Published Mar 8, 2007 9:08 PM

“Hyde—30 Years is Enough! Fund Abortion! Protect Dignity and Justice for All Women!” is the clarion call to action as well as the name of a campaign being launched by the National Network of Abortion Funds (NNAF).

This new national struggle aims to overturn the reactionary 1977 Hyde Amendment that denied women on Medicaid the right to funding for abortions.

Jimmy Carter, a Democrat, signed the Hyde Amendment into law after Congress passed it in 1976. Named for its ultra-reactionary sponsor, Henry Hyde, former long-term Republican senator from Illinois, the amendment has undergone several revisions over the years and now includes limited Medicaid funding for abortions in cases of rape, incest and life endangerment. It is renewed yearly as part of federal budget appropriations.

Before the Hyde Amendment, Medicaid covered over one-third of all abortions for women in the U.S., but since 1977 it has paid for virtually none. Coverage for abortion is also denied to women military personnel and their dependents, to women receiving Indian Health Services care and to people on disability insurance. (www.hyde30years.nnaf.org)

In a system where medical care is a commodity and over 45 million people have no health insurance, access to health care, especially reproductive health care including abortion, is a major factor in women’s right to choose. As always, the most severely affected are low-income women, women of color and young women. The cost of a first trimester abortion can be higher than what a poverty-level family struggles to live on in a month.

According to the National Latina Institute for Reproductive Health, currently “32 states ban use of Medicaid funds for abortions and only provide public funding in limited cases of life endangerment, rape and incest. 17 states provide public funding for all or most medically necessary abortions; 4 out of the 17 states provide Medicaid coverage for abortion voluntarily and the remaining 13 provide Medicaid coverage by court order.” (www.LatinaInstitute.org)

Restrictive federal laws mean that immigrant women are usually denied abortion coverage, even in states where Medicaid pays for abortion.

A fact sheet on reproductive health from African-American Women Evolving (AAWE) in Chicago states: “The Hyde Amendment is a key strategy of those who seek to ban abortion and regulate women’s bodies by blocking women’s access to reproductive self-determination. ... Black women are three times as likely as white women to have an abortion and also represent a large percentage of women living under the poverty line.
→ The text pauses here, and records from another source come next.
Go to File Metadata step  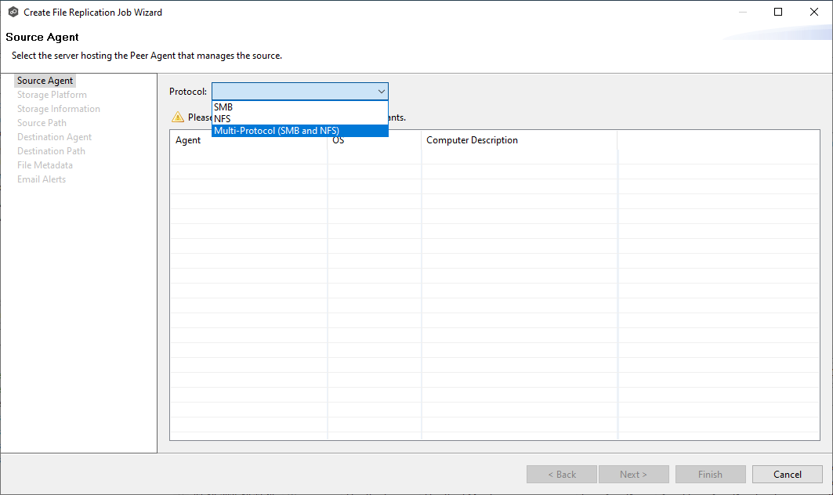coord(45,165)
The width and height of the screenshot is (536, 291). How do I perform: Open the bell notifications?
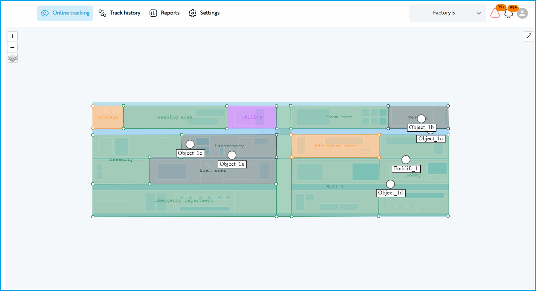pos(509,14)
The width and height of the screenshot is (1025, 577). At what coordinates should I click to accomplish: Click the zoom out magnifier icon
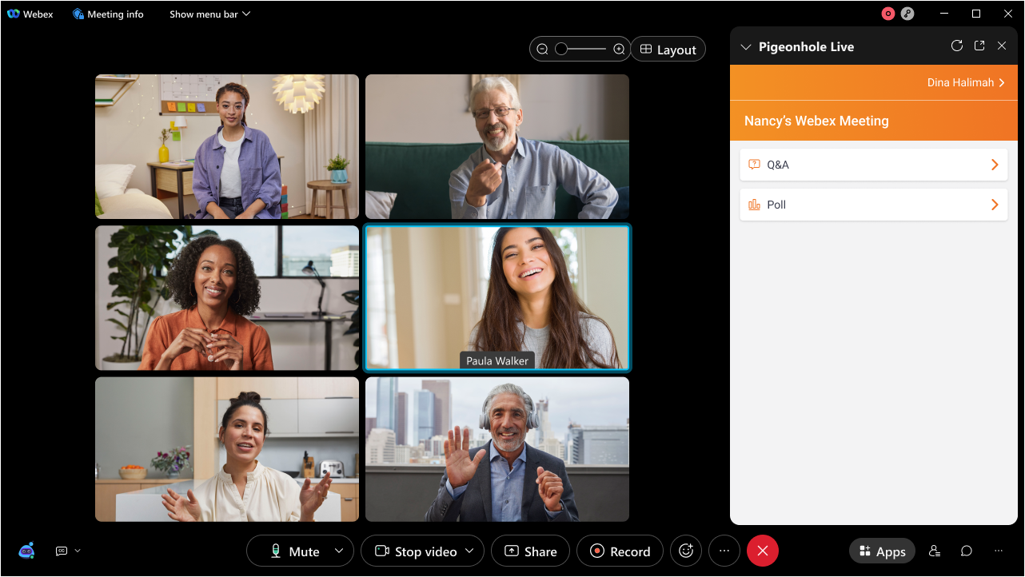(x=542, y=50)
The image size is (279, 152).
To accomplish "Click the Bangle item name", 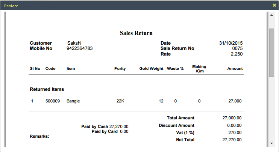I will pos(73,101).
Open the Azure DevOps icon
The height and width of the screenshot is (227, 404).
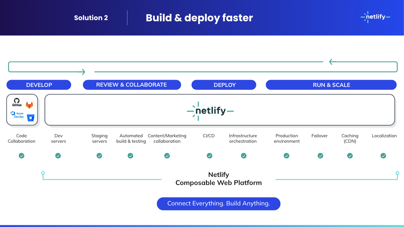[x=17, y=114]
They must use already limited resources that would otherwise be used for basic living necessities to obtain an abortion. ... [D]enying access is discriminatory. The reality is that women with the least access to health care are those with the fewest economic resources who are disproportionately women of color. The right to have an abortion is a constitutional right, and rights can only be realized through access.” (www.aaweonline.org)

The National Latina Institute for Reproductive Health, in a 2005 National Funding fact sheet, states: “The Hyde Amendment has directly affected low-income Latinas’ access to safe, legal abortions. In fact, Rosie Jiménez, a Latina college student who was unable to pay for a legal abortion, became the first woman to die from a back alley abortion after the passage of the Hyde Amendment. Latinas have been especially affected by the Hyde Amendment because many low-income Latinas rely on Medicaid for their health care coverage.”

The “30 Years Is Enough!” campaign defines the fight for women’s reproductive rights in the U.S. as a struggle for the rights of low-income, nationally-oppressed and working-class women. The initiative needs all pro-choice, women’s rights and anti-racism organizations united to overturn the Hyde Amendment to help lay the basis for a long-awaited movement counter-offensive against decades of right-wing attacks on women.